It was supposed to be a nice little jaunt to the Good Luck bar for a drink or two. It’s a very rare occasion when Cathi gets the hankering to go out for drinks, so since the opportunity presented itself it was prudent of me to go grab it by the balls right?
One of the best things about where I live now is the fact that these places are within walking distance, so I broke out my gloves, iPod and all and headed down to the bar.
When I got there Catherine and Tyson were in the back room, so we sat and chilled in the corner and shot the shit. Everything was ok until this group arrives.

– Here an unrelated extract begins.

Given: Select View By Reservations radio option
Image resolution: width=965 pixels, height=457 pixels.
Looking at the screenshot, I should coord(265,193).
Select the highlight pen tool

This Korean girl whose hair can best be described as a two-leaf clover with 10-foot high pompadours and an outfit Fergie would die for asks me quite nicely if she and her group of five could sit next to us. I politely oblige scooching closer to the corner to try and give them more room. The group of five quickly becomes a group of 10 or 12 surrounding us and forcing us deeper into the corner of the sofa. However we don’t really have a problem with that.
That is until the camera comes out. Now in such a dim-lit place as the Good Luck bar, the flash of a camera can be quite harsh on the eyes. It’s much like watching those Japanese kids cartoons that induce seizures. But these out-of-towners which we surmise to be from Torrance are having a good time, and what’s the harm of a picture or two?

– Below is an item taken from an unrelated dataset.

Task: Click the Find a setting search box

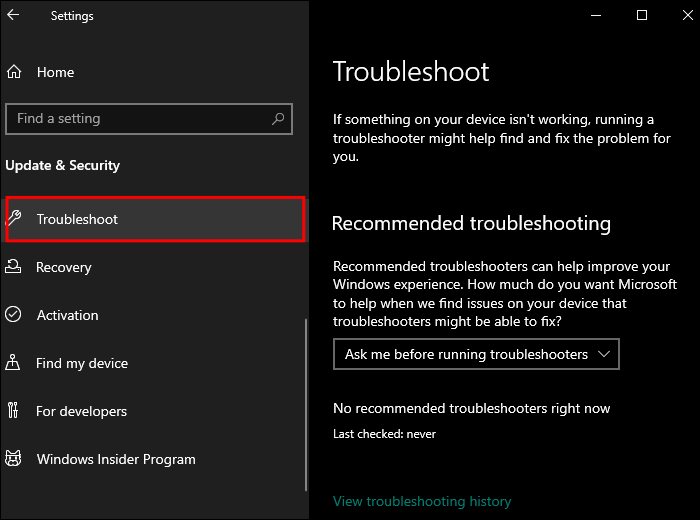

Then we realize that a picture or two becomes a complete documentary of their night out into the glitzy underbelly of the Eastside, their proof of accomplishment from the minutes they toiled on Yelp. Tyson asks one person in that group if they could stop the documentary since the flash is really grating. That one request then turns into a complete affront to their having fun. It’s almost as if we were the cops raiding their rave and trying to confiscate their drugs. Whatever.
As the verbal vollies started to come to an end, Ms. Geisha Pompadour lashes out, “Why don’t you guys get a life?”
Which quickly got me thinking, wait, do I have a life? Well I go to work everyday, a cog in the well-oiled capitalist machine being a willing participant in the demise of civilization. In return I get money which helps give me the illusion that I am prospering rather than rotting my soul. I have friends, and we enjoy each other’s company (I assume) which helps buffer the rotting a bit. I do go out to bars every now and again to give the illusion that I am still in the part of my life where I’m wild and willing to take a ravenous bite out of culture.
But hold on a minute. They’re the ones coming to a neighborhood bar thrusting their presence upon everyone in the bar while taking pictures every second as if their presence needs to be confirmed. One picture missed is yet another denial of their life. So in the end is it really us who needs a life?
I mean granted my life isn’t all glitz and glamor. There’s the paying the bills, making sure I have enough money in my bank account to pay bills and all of that rot. But at least I’m not going into a Torrance bar with my group of friends and taking pictures incessantly. I’ll leave that to Sir David Attenborough.
In the end, after they left our area and continued to document their night, we still had an enjoyable time.